> [Task description]:
Reproduce every record below exactly as it appears.

> [Data under study]:

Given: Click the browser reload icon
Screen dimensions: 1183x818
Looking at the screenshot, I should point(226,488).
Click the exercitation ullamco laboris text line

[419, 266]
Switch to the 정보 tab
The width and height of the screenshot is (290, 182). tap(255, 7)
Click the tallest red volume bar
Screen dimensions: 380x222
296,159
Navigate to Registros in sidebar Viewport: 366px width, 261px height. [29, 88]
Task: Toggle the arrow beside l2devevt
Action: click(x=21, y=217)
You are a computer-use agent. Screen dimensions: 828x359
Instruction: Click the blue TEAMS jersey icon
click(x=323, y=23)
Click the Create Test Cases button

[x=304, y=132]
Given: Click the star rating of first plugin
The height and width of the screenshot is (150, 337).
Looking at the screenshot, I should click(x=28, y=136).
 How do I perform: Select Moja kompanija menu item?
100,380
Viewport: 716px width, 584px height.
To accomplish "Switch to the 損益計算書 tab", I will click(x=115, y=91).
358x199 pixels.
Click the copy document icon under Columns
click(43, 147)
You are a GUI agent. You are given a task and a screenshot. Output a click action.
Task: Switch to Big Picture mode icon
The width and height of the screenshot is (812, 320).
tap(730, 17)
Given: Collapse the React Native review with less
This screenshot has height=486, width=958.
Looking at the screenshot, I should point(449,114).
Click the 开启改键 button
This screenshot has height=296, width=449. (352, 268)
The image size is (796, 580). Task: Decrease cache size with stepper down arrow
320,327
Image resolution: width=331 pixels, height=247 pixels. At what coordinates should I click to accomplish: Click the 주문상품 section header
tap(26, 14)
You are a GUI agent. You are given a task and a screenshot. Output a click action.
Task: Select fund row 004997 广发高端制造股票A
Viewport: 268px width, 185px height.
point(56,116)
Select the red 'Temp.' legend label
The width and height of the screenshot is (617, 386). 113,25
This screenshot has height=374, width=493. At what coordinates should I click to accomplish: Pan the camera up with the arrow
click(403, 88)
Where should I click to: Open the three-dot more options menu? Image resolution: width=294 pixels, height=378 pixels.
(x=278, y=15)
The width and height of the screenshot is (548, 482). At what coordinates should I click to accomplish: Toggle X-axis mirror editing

> [Task response]:
Given: Click the browser reload icon
Screen dimensions: 1183x818
Looking at the screenshot, I should point(226,488).
Click the exercitation ullamco laboris text line

[419, 266]
Switch to the 정보 tab
The width and height of the screenshot is (290, 182). tap(255, 7)
Click the tallest red volume bar
Screen dimensions: 380x222
296,159
Navigate to Registros in sidebar Viewport: 366px width, 261px height. [29, 88]
Task: Toggle the arrow beside l2devevt
Action: click(x=21, y=217)
You are a computer-use agent. Screen dimensions: 828x359
Instruction: Click the blue TEAMS jersey icon
click(x=323, y=23)
Click the Create Test Cases button

[x=304, y=132]
Given: Click the star rating of first plugin
The height and width of the screenshot is (150, 337).
Looking at the screenshot, I should click(x=28, y=136).
 How do I perform: Select Moja kompanija menu item?
100,380
Viewport: 716px width, 584px height.
To accomplish "Switch to the 損益計算書 tab", I will click(x=115, y=91).
358x199 pixels.
Click the copy document icon under Columns
click(43, 147)
You are a GUI agent. You are given a task and a screenshot. Output a click action.
Task: Switch to Big Picture mode icon
The width and height of the screenshot is (812, 320).
tap(730, 17)
Given: Collapse the React Native review with less
This screenshot has height=486, width=958.
Looking at the screenshot, I should point(449,114).
Click the 开启改键 button
This screenshot has height=296, width=449. (352, 268)
The image size is (796, 580). Task: Decrease cache size with stepper down arrow
320,327
Image resolution: width=331 pixels, height=247 pixels. At what coordinates should I click to accomplish: Click the 주문상품 section header
tap(26, 14)
You are a GUI agent. You are given a task and a screenshot. Output a click action.
Task: Select fund row 004997 广发高端制造股票A
Viewport: 268px width, 185px height.
point(56,116)
Select the red 'Temp.' legend label
The width and height of the screenshot is (617, 386). 113,25
This screenshot has height=374, width=493. At what coordinates should I click to accomplish: Pan the camera up with the arrow
click(403, 88)
Where should I click to: Open the three-dot more options menu? Image resolution: width=294 pixels, height=378 pixels.
(x=278, y=15)
The width and height of the screenshot is (548, 482). At what coordinates should I click to accomplish: Toggle X-axis mirror editing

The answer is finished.